The paradox of election manifestos of political parties is that though they are analysed to death, no one cares for them. Especially, now that elections are already underway, and the first phase of polling was completed on April 11.
Voters don’t read manifestoes; they find them too long, too detailed or factfilled, and boring. One might even say that manifestoes, a necessary evil, take away from the juiciness and thrill of the real action, which is in hard-fought election campaigns by larger-than-life personalities. No wonder, the aam aadmi takes with huge pinch, if not bushel, of salt the tall promises that leaders habitually make. One proof of the irrelevance of manifestos is that although regional parties also release them, hardly anyone takes the latter seriously.
But the same cannot be said of our two national parties, the BJP and the Congress. Apart from political pundits and commentators, public intellectuals and engaged citizens ought to consider them seriously. This is because they reveal fundamental issues and aspects of our political formation. In fact, the beauty of the two manifestos in question is that they suggest that we are moving towards a stable, three-cornered, triangular political configuration. Two national parties are battling it out, with a host of regional allies, at both the Centre and the state levels.

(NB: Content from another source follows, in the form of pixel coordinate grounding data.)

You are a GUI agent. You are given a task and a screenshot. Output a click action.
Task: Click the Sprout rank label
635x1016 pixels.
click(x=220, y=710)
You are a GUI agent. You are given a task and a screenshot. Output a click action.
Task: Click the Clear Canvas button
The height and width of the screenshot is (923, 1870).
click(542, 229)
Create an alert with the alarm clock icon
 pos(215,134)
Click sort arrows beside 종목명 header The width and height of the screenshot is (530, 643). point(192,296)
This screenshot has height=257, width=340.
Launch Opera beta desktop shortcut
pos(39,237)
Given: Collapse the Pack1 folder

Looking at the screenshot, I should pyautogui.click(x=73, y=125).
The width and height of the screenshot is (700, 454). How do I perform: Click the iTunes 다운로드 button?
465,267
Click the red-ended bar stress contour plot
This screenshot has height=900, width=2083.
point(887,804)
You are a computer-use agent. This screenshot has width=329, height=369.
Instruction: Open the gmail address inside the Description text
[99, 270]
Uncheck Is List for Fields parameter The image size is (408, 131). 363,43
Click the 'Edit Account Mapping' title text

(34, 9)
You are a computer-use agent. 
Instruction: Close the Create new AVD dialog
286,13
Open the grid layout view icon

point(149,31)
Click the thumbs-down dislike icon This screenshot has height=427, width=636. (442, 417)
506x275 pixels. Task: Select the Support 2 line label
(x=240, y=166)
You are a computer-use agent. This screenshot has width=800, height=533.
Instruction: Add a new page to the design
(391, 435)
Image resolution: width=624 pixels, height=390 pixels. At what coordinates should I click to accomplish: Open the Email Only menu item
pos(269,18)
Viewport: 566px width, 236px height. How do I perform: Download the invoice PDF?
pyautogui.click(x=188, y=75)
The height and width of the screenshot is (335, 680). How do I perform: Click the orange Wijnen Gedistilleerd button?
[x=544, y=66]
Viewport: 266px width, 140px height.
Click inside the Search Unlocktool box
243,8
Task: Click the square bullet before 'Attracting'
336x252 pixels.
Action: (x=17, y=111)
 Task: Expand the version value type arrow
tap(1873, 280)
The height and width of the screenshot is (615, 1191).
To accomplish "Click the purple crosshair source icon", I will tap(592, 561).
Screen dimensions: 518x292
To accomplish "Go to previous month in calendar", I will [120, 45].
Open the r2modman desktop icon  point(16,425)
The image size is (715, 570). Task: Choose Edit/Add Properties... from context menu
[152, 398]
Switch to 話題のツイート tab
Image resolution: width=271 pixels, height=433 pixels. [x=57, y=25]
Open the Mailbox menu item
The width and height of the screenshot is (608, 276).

From this point of view, a careful comparison of the BJP and Congress manifestos reveals perhaps the truly remarkable paradox of Indian politics: how radically different yet disconcertingly similar our two largest national parties are. One may mock the proof-reading bloopers of the one or the glaringly divisive appeal of the other. But what prevails, in the end, is that both our centrist parties wish to be seen rather similarly — as populist, welfare-statist, inclusive and nationalist. Purely on the basis of their overt ideologies spelled out in their manifestoes they appear almost to mirror one another. The differences, and these are quite stark and crucial, are in the fine print — or even beneath it, in what is left unsaid.
Both parties, sadly, do not appear to endorse swaraj, a polity constituted by a highly evolved, self-reliant, and strong citizenry, capable of solving its own problems and holding the state accountable both for its good and bad deeds. Rather, both wish to propagate and perpetuate some form of a ‘maibaap’ sarkar, offering targeted sops and concessions, designed to appease or induce some section or the other of the populace to vote for them.
Both parties believe in and reinforce a gargantuan state apparatus, bordering on the socialist, in which a centralised extractive mechanism makes the government the largest, most powerful, non-productive sector of the economy, handing out doles and disbursements in the name of distributive justice.
In the guise of welfare measures and helping the poor, good governance, fiscal discipline, and self-reliance are easily sacrificed or downplay ed. Measures that would automatically raise the standards of living and empower the least privileged are eschewed in favour of dramatic and high-sounding schemes.
But reducing the role of the government is what neither party wishes. Instead, each wants to appropriate more and more resources to increase its political leverage and populist appeal. Of the two, however, the Congress is the more economically and ethically adventurist and irresponsible; its promised cash injection is sure drastically to increase the number of ‘poor’ people in India so that the latter can qualify for the free cash of Rs 72,000 a year.
The BJP projects itself as an overtly or overly nationalist party, highlighting security over other issues. Is their fascination for — some might say appealing in the name of — men in uniform a sign of their predilection for authority over individual freedom?
The Congress, on the other hand, is blatantly minoritarian as well as polarising, accusing its rival of rending not just the secular fabric, but of destroying the very idea of India: “Will India be a free and democratic country and will the Indian people be free from fear, free to live and work and pray and eat and love and marry according to their wishes… Or will India be governed by a pernicious ideology that will trample upon people’s rights, institutions, conventions and the healthy differences that are the essence of a multi-cultural country?” That this appeal lacks substance is the fallacy that the Congress, as well as its many intellectual and artistic supporters, seem not to have understood.
The Congress does not have a monopoly over freedom or multiculturalism. Similarly, all those who vote for the BJP are not traitors or fascists. But the most important aspect of the two manifestos is the clash of their supremos, Narendra Modi and Rahul Gandhi. The Congress manifesto tries its best to project the latter as a viable alternative to Modi. It begins with a signed foreword by Gandhi, but with this startling assertion: “I’ve never broken a promise that I’ve made.” Really? Isn’t politics, one might ask, the art of breaking promises without being easily found out? If so, a person who does not break promises has no place in it? But what if Rahul really keeps all his promises, including NYAY?
Mightn’t that spell disaster for the country? Without being uncharitable, can we ask if such ‘unkeepable’ promises themselves indicate a would-be, if not hasbeen, promise-breaker?